Leukemia 5 (1991), No.2, pp.95-100
ISSN: 0887-6924
Journal Article
Fraunhofer ITA ( ITEM) ()
aclarubicin; anthracycline antibiotic; antibiotic; antitumor antibiotic; cell differentiation; cell line; daunorubicin; doxorubicin; glycoprotein; leukemia; mannose; marcellomycin; pharmacology; tunicamycin

The effect of adriamycin, daunomycin, N, N-dimethyladriamycin, N, N-dimethyldaunomycin, pyrromycin, marcellomycin, and aclacinomycin A on erythroid differentiation and glycoprotein synthesis in Friend erythroleukemia cells, clone F4-6 was investigated. Whereas N-dimethylated natural anthracyclines, pyrromycin, marcellomycin, and aclacinomycin A stimulated erythroid differentiation this was not seen with adriamycin, daunomycin and their N-dimethylated derivatives. The incorporation of 3H-mannose in glycoprotein was inhibited by the N-alkylated natural anthracyclines at a concentration at which they induced erythroid differentiation.
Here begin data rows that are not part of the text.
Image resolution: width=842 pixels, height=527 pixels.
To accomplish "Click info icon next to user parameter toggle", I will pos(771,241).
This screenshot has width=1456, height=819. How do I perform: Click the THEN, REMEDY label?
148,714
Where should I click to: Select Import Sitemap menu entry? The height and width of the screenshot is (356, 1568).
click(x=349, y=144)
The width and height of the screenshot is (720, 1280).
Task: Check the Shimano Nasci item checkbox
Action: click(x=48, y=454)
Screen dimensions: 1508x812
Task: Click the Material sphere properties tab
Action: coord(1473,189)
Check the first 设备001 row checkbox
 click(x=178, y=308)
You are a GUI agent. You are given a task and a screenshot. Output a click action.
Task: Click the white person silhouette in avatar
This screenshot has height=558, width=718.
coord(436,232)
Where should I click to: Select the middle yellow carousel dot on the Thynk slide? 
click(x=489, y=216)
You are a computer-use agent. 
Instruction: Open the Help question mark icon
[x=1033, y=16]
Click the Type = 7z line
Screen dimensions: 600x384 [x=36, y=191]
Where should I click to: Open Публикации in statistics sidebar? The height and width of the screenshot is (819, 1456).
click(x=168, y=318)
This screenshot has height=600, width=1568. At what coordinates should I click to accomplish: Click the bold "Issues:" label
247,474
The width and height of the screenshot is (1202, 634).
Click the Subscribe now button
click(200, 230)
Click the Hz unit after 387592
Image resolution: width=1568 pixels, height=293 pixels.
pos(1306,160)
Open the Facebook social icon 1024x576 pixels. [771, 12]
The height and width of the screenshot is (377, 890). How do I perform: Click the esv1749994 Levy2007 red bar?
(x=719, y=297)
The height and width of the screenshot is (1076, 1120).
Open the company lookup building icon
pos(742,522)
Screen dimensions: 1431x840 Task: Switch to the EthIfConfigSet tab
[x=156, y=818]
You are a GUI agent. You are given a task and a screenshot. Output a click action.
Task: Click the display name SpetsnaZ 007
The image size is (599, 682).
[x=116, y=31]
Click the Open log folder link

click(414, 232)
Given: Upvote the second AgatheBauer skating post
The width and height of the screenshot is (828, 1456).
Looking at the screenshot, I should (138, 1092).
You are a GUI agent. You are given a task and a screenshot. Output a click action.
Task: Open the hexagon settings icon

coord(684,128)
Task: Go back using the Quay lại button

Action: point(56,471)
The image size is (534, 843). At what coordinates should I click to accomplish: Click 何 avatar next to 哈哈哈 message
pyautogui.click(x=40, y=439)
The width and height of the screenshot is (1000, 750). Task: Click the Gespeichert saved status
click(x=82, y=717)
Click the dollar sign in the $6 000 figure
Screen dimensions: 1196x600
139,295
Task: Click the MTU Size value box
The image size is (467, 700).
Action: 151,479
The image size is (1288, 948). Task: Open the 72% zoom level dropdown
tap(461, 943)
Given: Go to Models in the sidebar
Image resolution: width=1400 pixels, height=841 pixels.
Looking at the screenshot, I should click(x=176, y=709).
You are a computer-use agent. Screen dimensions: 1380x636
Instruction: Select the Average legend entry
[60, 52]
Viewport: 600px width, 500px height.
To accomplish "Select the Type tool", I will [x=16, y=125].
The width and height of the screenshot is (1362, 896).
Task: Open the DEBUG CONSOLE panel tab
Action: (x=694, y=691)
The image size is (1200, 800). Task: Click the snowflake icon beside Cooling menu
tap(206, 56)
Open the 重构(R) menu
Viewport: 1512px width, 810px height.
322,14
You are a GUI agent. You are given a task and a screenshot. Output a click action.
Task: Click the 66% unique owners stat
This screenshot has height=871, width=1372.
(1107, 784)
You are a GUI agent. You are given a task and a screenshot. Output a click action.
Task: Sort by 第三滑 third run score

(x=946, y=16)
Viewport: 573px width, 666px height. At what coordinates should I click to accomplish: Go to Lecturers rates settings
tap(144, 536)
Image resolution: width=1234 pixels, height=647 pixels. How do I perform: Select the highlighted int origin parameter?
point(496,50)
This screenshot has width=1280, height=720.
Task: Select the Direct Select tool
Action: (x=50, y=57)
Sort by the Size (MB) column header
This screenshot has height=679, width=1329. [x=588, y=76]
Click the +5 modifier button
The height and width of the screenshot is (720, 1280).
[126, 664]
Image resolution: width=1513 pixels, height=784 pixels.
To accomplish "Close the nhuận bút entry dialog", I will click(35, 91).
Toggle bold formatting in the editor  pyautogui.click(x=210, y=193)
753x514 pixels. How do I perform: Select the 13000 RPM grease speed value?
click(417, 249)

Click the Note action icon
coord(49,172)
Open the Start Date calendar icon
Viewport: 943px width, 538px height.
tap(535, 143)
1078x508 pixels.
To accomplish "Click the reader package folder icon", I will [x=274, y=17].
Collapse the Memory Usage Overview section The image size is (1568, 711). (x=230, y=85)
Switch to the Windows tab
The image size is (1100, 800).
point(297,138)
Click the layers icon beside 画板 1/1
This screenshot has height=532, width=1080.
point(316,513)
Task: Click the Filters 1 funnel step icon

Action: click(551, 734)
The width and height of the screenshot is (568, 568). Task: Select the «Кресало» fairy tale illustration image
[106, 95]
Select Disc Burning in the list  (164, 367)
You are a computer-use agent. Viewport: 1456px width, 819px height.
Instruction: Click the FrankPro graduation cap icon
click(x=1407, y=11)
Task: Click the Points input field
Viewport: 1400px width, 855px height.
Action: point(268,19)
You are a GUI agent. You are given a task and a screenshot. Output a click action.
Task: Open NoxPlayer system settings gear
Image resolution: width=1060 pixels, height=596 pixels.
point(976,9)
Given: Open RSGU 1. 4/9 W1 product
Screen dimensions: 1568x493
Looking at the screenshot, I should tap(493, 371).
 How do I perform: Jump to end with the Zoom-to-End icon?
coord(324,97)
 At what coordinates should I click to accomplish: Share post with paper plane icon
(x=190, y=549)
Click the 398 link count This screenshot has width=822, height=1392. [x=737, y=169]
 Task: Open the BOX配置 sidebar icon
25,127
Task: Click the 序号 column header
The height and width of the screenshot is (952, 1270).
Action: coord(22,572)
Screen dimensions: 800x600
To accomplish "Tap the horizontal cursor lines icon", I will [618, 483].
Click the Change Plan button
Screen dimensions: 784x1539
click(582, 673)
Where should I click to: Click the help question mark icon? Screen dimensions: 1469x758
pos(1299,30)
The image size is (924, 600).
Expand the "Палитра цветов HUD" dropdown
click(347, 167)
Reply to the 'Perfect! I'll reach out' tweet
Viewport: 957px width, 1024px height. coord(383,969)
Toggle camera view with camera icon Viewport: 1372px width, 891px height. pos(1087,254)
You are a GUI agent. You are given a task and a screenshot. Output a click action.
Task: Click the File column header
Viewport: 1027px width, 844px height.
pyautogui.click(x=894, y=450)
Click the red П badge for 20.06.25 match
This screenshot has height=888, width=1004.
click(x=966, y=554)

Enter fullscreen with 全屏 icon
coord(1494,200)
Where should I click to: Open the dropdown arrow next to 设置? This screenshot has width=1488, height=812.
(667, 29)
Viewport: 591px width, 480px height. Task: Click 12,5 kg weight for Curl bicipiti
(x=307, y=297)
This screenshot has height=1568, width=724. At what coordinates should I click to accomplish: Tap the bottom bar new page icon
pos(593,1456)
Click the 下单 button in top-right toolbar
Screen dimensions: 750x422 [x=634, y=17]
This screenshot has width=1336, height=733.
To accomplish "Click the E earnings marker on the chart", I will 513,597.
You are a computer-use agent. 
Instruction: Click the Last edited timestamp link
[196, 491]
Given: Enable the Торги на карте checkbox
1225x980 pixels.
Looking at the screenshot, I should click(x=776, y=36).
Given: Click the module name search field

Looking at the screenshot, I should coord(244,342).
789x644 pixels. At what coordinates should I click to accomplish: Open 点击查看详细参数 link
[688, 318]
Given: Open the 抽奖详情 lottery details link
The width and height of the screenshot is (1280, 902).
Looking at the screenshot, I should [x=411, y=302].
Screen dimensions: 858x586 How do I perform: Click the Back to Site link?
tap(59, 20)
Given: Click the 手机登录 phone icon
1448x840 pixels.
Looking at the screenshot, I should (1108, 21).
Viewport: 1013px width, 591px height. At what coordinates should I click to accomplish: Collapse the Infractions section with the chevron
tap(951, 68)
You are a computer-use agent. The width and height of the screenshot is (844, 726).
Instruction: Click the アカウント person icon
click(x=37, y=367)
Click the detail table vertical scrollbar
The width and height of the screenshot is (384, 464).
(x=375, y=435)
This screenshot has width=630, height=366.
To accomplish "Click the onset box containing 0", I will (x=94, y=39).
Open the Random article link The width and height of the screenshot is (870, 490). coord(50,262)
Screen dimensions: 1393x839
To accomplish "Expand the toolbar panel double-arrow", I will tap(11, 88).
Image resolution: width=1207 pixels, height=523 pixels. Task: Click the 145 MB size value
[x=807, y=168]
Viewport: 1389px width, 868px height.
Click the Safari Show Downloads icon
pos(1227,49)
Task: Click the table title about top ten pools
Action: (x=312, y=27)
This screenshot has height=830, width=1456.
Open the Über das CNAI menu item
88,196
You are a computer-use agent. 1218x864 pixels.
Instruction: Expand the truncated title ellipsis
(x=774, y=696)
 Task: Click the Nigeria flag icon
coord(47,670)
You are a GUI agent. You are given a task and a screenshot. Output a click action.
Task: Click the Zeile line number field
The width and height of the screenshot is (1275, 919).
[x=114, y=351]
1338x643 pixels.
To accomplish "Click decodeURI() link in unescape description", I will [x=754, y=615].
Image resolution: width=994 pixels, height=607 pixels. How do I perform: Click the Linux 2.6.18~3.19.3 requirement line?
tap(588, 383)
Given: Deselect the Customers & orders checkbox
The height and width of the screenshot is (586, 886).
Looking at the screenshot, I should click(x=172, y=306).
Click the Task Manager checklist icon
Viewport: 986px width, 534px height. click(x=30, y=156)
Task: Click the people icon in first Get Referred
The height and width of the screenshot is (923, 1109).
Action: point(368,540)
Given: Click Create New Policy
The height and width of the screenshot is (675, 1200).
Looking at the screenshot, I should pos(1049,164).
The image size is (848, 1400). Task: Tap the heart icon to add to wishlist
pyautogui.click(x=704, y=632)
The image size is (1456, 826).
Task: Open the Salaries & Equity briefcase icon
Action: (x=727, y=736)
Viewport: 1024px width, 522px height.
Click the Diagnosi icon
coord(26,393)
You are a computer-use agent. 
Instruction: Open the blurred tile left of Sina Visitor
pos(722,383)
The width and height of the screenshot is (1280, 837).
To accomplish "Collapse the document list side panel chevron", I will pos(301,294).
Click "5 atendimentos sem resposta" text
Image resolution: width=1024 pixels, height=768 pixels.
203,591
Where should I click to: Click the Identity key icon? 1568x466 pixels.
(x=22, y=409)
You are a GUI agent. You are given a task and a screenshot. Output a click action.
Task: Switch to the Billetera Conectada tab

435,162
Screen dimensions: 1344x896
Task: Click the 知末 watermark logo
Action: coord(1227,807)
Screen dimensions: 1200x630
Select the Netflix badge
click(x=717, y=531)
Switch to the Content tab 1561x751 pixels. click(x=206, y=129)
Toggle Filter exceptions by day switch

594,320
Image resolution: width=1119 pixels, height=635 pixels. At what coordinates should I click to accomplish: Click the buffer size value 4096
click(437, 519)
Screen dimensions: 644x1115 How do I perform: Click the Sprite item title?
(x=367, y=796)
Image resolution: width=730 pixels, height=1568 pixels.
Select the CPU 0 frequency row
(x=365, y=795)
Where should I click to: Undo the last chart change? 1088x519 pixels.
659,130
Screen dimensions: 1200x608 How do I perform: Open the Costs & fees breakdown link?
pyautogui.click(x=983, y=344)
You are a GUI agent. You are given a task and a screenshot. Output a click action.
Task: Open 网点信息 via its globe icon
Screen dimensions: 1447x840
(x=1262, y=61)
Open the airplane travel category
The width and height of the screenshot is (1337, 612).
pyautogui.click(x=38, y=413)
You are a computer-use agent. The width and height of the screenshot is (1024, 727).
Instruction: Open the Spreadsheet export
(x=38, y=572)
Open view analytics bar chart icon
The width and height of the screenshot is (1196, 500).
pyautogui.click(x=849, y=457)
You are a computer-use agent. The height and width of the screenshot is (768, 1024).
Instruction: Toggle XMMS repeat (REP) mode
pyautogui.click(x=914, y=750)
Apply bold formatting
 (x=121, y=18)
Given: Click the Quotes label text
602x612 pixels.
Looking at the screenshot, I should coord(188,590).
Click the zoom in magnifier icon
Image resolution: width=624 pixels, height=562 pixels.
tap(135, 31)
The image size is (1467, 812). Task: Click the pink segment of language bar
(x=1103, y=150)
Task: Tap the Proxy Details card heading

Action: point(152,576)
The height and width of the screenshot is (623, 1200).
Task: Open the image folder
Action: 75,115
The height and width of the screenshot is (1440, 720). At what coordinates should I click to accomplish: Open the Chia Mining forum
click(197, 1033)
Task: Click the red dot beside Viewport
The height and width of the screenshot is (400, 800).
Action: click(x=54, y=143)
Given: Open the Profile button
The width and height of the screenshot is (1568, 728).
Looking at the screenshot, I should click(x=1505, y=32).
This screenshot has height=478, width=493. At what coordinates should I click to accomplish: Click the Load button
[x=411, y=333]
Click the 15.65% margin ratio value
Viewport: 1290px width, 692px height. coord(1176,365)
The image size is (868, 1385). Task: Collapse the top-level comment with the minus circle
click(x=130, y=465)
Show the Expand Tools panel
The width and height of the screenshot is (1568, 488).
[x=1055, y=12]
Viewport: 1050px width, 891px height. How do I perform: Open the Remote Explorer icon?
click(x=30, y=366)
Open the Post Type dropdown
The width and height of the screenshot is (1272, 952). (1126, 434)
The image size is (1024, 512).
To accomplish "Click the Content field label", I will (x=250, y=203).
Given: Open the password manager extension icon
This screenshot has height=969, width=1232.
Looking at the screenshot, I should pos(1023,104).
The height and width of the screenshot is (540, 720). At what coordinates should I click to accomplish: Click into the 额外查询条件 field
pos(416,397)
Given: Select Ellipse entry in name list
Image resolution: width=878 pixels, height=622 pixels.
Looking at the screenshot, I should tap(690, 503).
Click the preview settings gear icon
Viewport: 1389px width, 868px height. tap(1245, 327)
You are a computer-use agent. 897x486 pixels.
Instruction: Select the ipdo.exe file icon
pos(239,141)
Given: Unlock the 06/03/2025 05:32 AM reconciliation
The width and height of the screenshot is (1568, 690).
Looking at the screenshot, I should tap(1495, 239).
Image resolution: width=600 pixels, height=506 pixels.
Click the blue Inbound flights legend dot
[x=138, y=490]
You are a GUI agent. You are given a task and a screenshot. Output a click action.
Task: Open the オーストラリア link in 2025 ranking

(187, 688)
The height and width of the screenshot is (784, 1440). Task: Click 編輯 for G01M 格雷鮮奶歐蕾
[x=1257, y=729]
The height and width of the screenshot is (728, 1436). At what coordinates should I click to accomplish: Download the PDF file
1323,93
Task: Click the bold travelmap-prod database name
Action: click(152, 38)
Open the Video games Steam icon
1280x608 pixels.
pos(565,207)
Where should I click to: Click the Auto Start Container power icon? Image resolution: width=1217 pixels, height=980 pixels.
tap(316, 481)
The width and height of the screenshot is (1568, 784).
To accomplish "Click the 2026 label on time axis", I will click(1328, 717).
N, N-Dimethyladriamycin and N, N-dimethyldaunomycin only inhibited 3H-mannose incorporation into glycoprotein at cytotoxic concentrations. However, adriamycin and daunomycin did not inhibit glycoprotein synthesis, even at high cytotoxic concentrations. Aclacinomycin A decreased the incorporation of 3H-mannose into proteins earlier than the incorporation into dolichol-linked oligosaccharide intermediates. Tunicamycin, a specific inhibitor of glycoprotein synthesis, failed to stimulate differentiation in Friend erythroleukemia cells. These results indicate a structure-specific induction of the differentiation and inhibition of glycoprotein synthesis in Friend cells by N-alkylated anthracyclines. The inhibition of glycoprotein synthesis may be involved in the induction of differentiation by N-alkylated anthracyclines, but it cannot be the only target for the differentiation-inducing effect of these substances.